§ **Record excerpts**
-.-.-
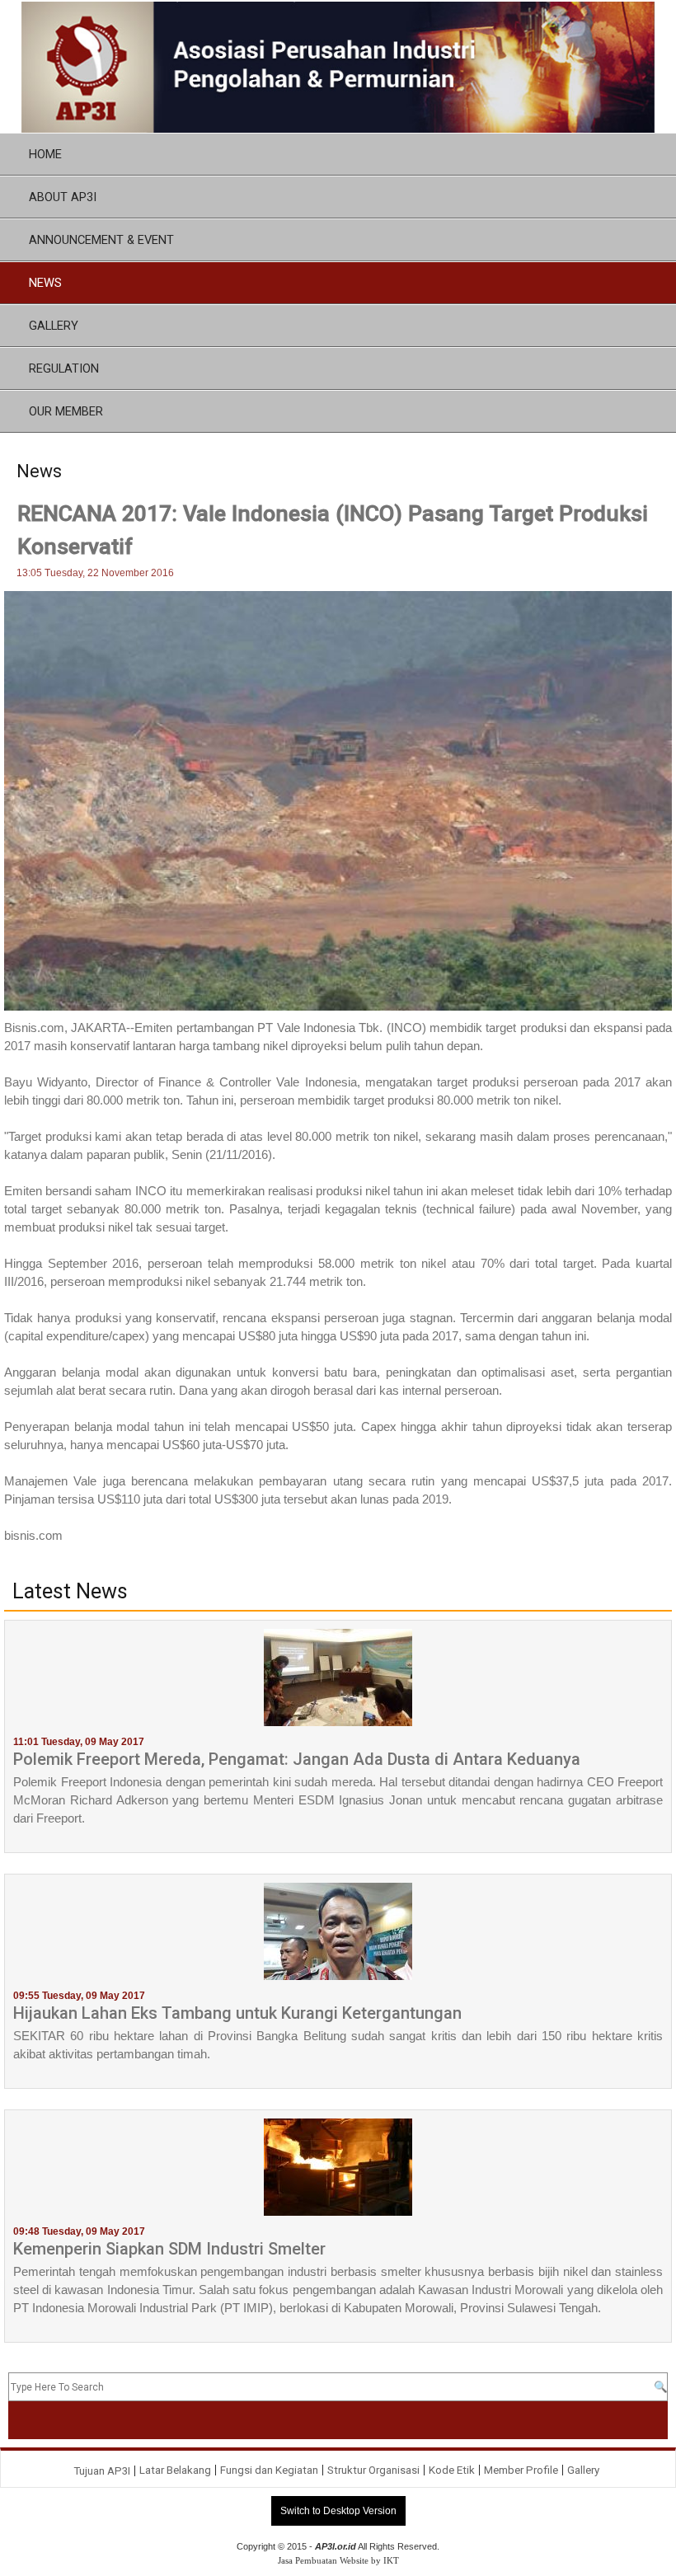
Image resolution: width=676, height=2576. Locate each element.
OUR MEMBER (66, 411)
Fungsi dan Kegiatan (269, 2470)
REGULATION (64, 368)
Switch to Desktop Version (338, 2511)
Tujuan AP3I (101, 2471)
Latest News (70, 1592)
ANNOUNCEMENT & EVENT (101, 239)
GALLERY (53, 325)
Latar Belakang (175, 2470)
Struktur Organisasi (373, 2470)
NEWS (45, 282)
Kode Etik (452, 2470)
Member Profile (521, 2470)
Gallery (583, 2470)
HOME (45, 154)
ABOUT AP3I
-.-.-
The entries above should be retyped word for word, with all pictures omitted.

Image resolution: width=676, height=2576. Locate each element.
OUR MEMBER (66, 411)
Fungsi dan Kegiatan (269, 2470)
REGULATION (64, 368)
Switch to Desktop Version (338, 2511)
Tujuan AP3I (101, 2471)
Latest News (70, 1592)
ANNOUNCEMENT & EVENT (101, 239)
GALLERY (53, 325)
Latar Belakang (175, 2470)
Struktur Organisasi (373, 2470)
NEWS (45, 282)
Kode Etik (452, 2470)
Member Profile (521, 2470)
Gallery (583, 2470)
HOME (45, 154)
ABOUT AP3I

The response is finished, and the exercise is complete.